EXCERPTED TEXT
────────
Ernie, you are so out of touch with the current economic realities, you might as well be living on another planet. In this day and age, it is possible live your life exactly have you did and still be financially screwed by the current economy.
Ronald Reagan completely restructured the US economy using many, but not all of the free market ideas touted by the Chicago School of economics, and until the worst of the damage he did is undone, nothing will change. The rich will continue to get richer, the poor will get poorer, and the middle class will continue to lose ground.
Everyone should read the Forbes article that Dad posted upthread. The bipartisan Congressional Report, which the GOP tried to bury, concludes that cutting taxes does not create jobs. All is does is facilitate the transfer of wealth from the poor and middle class, to the wealthy. This isn't the Huffington Post or MSNBC telling you this, this is Forbes, one of the most right wing, business friendly publications out there.
Prior to Reagan's economic re-structuring, every strata benefitted from growth of the GNP, and economic boom. Since the re-structuring, only the wealthy have benefitted. In addition to the tax cuts, Reagan's administration went on a spending spree the likes of which had not previously been seen, all of it on borrowed money. It gave the country the appearance of prosperity, but it was an illusion. It's like your neighbor buying a new car, new furniture and a designer wardrobe. Your think he's doing really well to be able to afford all of this stuff, but he bought everything on credit. Supposedly, the increase in tax revenues from the increased income from all of this spending, would pay for the tax cuts, but it never happened.
The next thing that Reagan did, which was straight out of the Chicago School playbook, was to declare war on the unions. His 1983 attack on the air traffic controllers union was just the opening salvo. His administratin stopped prosecuting union busting activities, and cut the Department of Labour's budget by 10%.
────────
DATA BLOCK

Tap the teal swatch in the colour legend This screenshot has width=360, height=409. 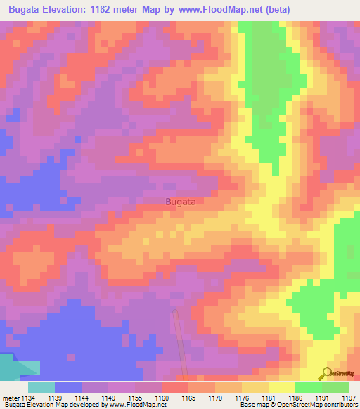[41, 387]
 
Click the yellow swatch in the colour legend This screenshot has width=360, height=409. [281, 387]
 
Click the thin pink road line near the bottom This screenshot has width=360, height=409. [181, 344]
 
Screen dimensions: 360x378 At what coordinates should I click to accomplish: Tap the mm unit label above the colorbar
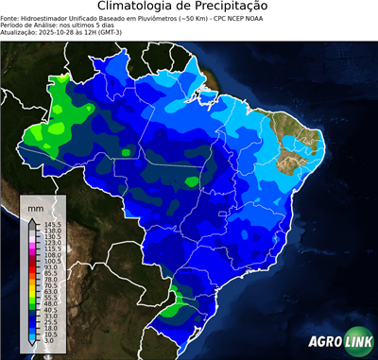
────────
THINGS TO DO
1 > Transcribe the passage of the post on Reagan's economic policies starting with "Ronald Reagan completely" and going on through "to lose ground.".
2 > Go on with the post on Reagan's economic policies, picking up after its final sentence.

RESPONSES FOR EACH TASK
1 >
Ronald Reagan completely restructured the US economy using many, but not all of the free market ideas touted by the Chicago School of economics, and until the worst of the damage he did is undone, nothing will change. The rich will continue to get richer, the poor will get poorer, and the middle class will continue to lose ground.

2 >
I'm not a huge fan of unions, personally, and I've never been a union member, but I have come to understand and appreciate that without unions, employers are free to run roughshod over their employees and there's little individuals can do to protect themselves, if the company they work for choses to ignor labour laws or even treat employees with a modicum of decency. Unions helped build a strong and resilient middle class (which is a necessity for a healthy, bibrant economy). Without them, wages, have stagnated, and the gains won through hard fought negotiations have withered away. The PR job the right has done on unions has convinced the general public that unions are the tools of Satan, and should be destroyed. They're not and they should be thanked, not vilified.
The last point I will raise in this post is that Reagan gutted the Anti-Trust Legislation. Conservatives will remind me that Reagan used anti-trust legislate to breakup AT&T early in his first administration but from that time forward, he introduced legislation which authorized the president to order an exemption for industries determined to be hurt by foreign competition. Reagan used Chicago School principles that "bigger is better" to undermine the Sherman Act, and other anti-trust laws. This set off a wave of mergers and acquisitions, which continue unabated.
With each big merger, there are job losses. Not low income job losses, but good middle class jobs. When Pfizer and Wyeth merged, and then merged with Astro-Zeneca, over 30,000 people lost their jobs among these three firms. With corporations awash with cash, they're not hiring or expanding, they're merging. Large mergers and acquisitions are slowing the recovery of jobs lost in the recession, and help to explain why there are fewer and fewer middle class jobs.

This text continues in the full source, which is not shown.